The issues being faced by cane farmers due to fickle climate conditions is far from new, however. The BSI has reportedly been investing in the program’s research and development for an extended period. Crop models based on past data are indicating a decrease in sugarcane yield of twenty to forty percent under a double carbon dioxide climate change scenario. In their concept note, the CCCCC underscores the relevance of the project by referencing Belize’s National Climate Change Policy, Strategy and Action Plan to Address Climate Change, which was developed in 2014:
“The document highlights that economically important crops in Belize such as sugarcane will be adversely affected by warmer weather from high temperature along with flooding, saline intrusion, and soil salinization, leading to low agricultural yields As a consequence, the policy document provides a list of short and near-term measures to address critical gaps in technological developments relevant to crop productivity, better soil management practices, diversification of drought resistant crops and farm production adaptations, which include land use, land topography and increasing use of low-water irrigation systems. These recommendations are consistent with the proposed project activities and are also highlighted in policies and strategies specific to the Agriculture sector,” stated the CCCCC.

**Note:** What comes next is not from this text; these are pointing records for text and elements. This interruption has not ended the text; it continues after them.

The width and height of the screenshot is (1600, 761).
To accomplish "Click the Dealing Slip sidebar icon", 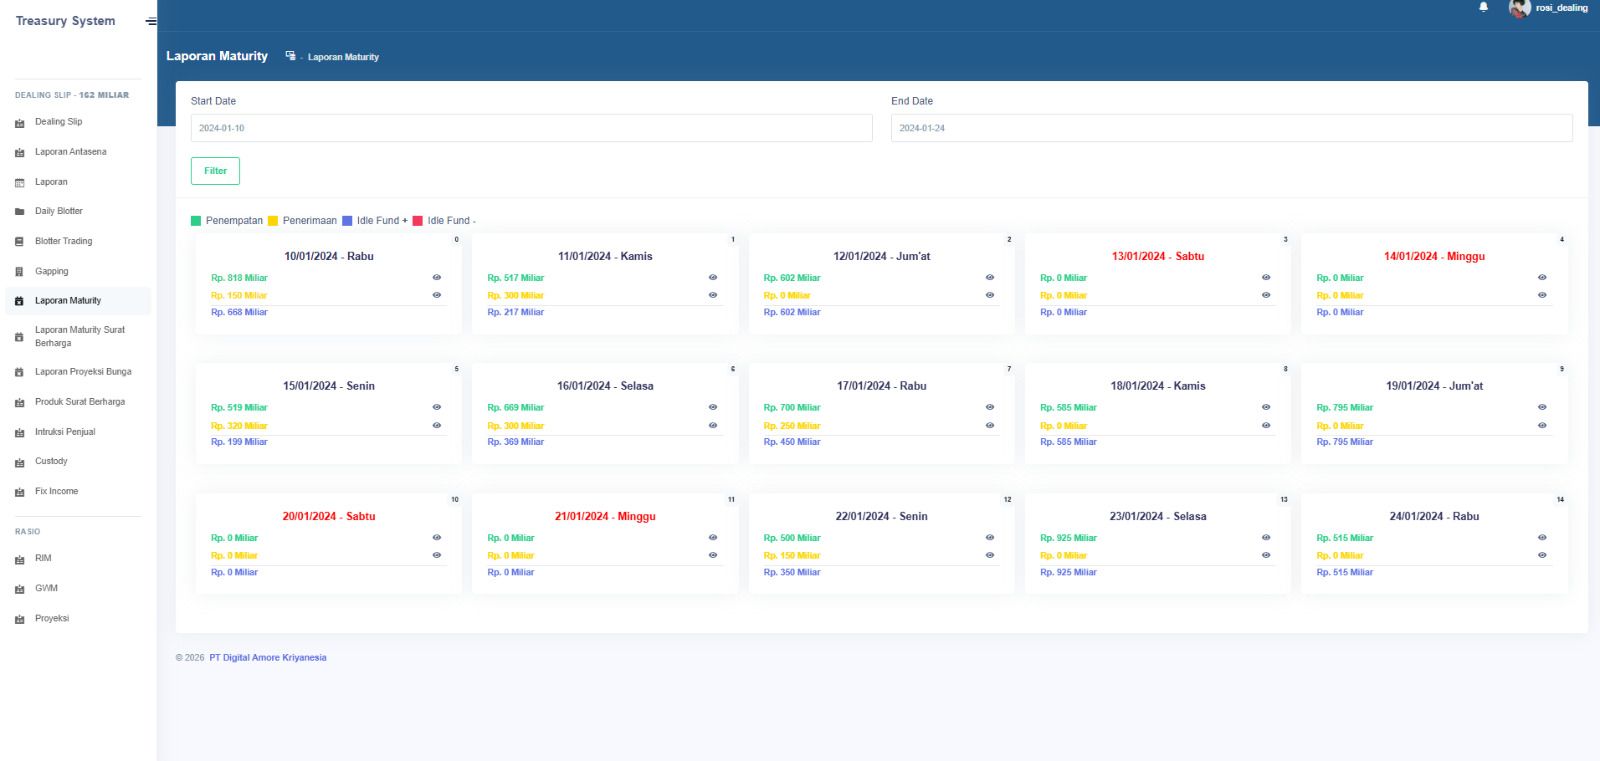I will pos(19,123).
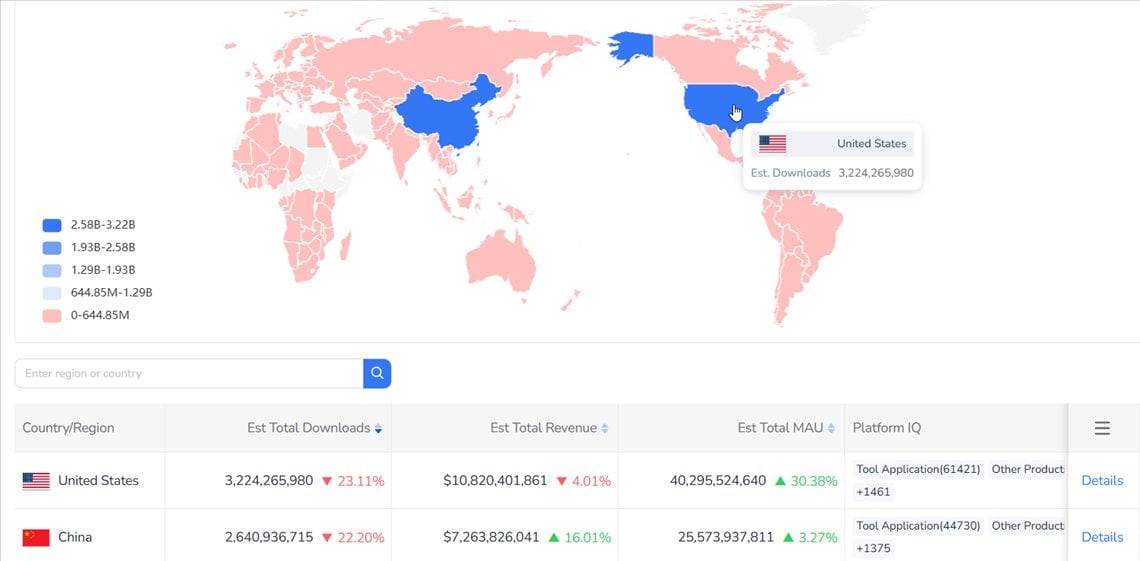Sort by Est Total MAU arrows
The width and height of the screenshot is (1140, 561).
point(831,429)
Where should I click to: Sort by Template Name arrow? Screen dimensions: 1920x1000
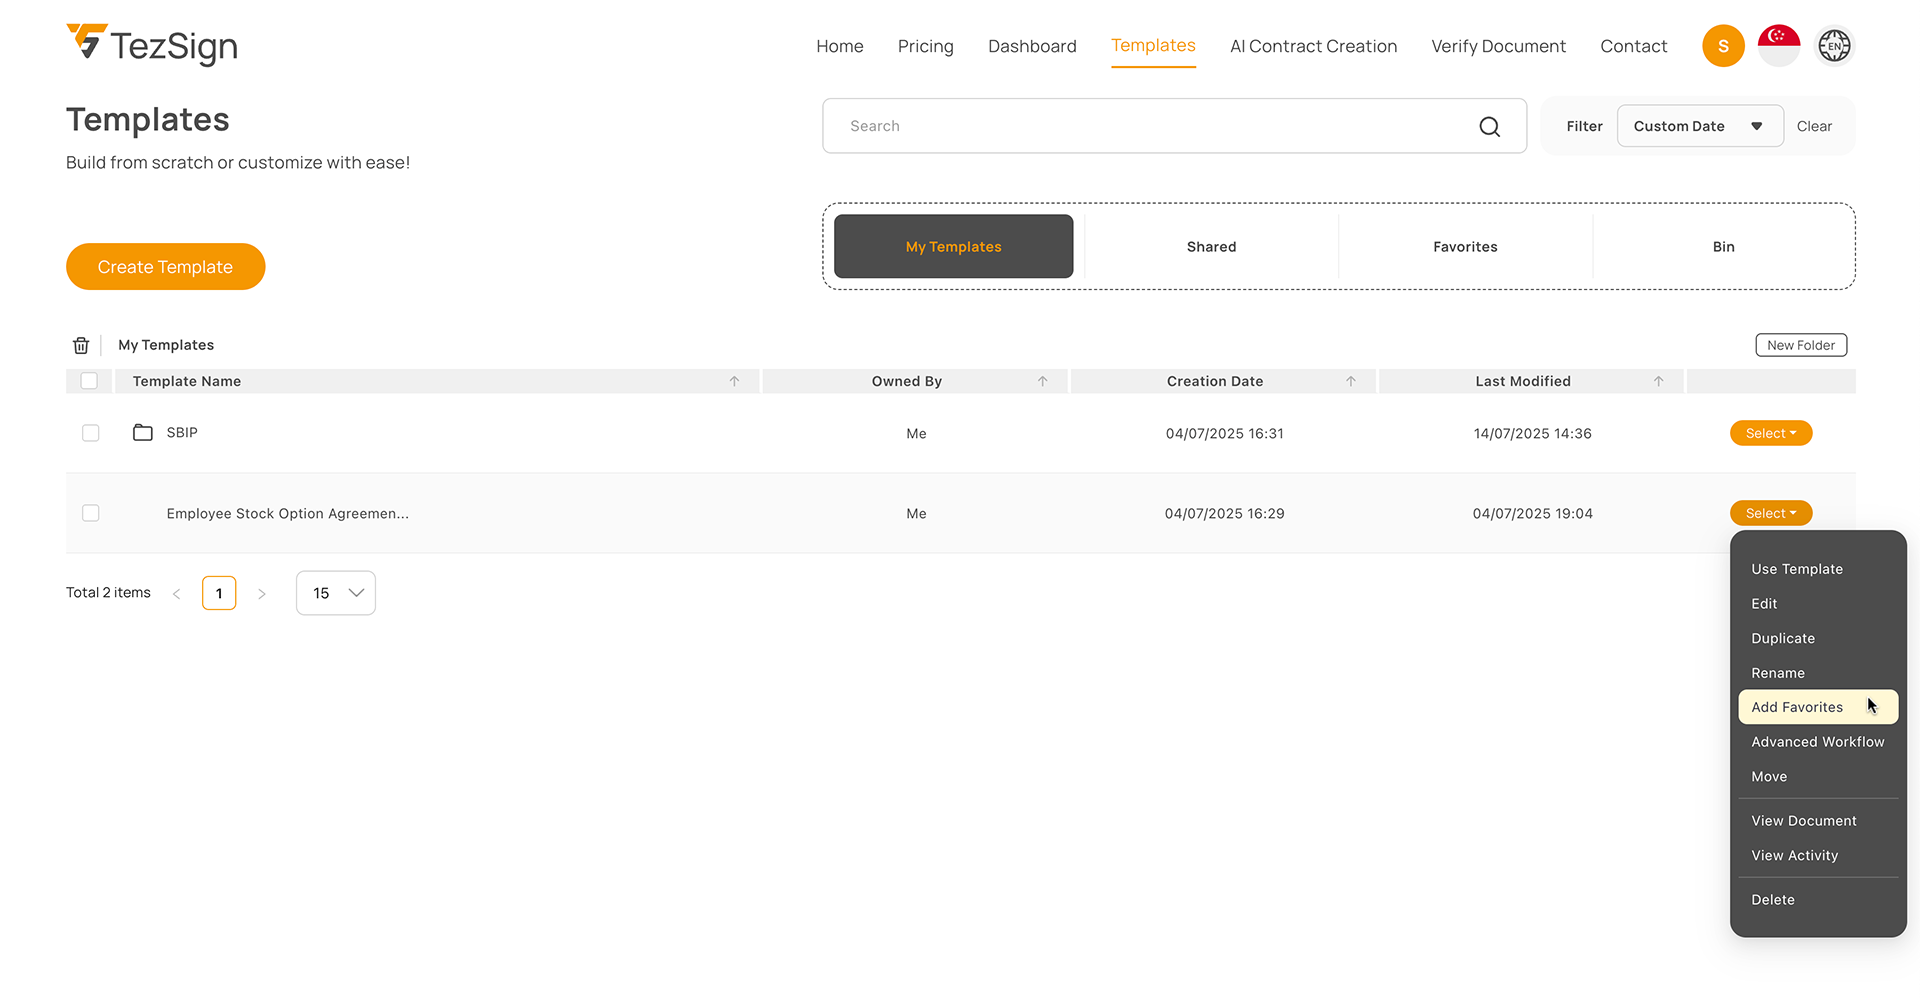[734, 382]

Despite these alarming statistics, however, executives of the sugar industry are very pleased to see the launch of this project, as they believe it will fortify cane farmers’ response to the natural stressors affecting their crops.
The effectiveness of the project will be determined through the placement of various parcels of sugarcane varieties in different “agro-ecological” zones. The cane will then be monitored to determine which varieties are faring better against the climate changes and pests in comparison to the commercial sugar being produced currently.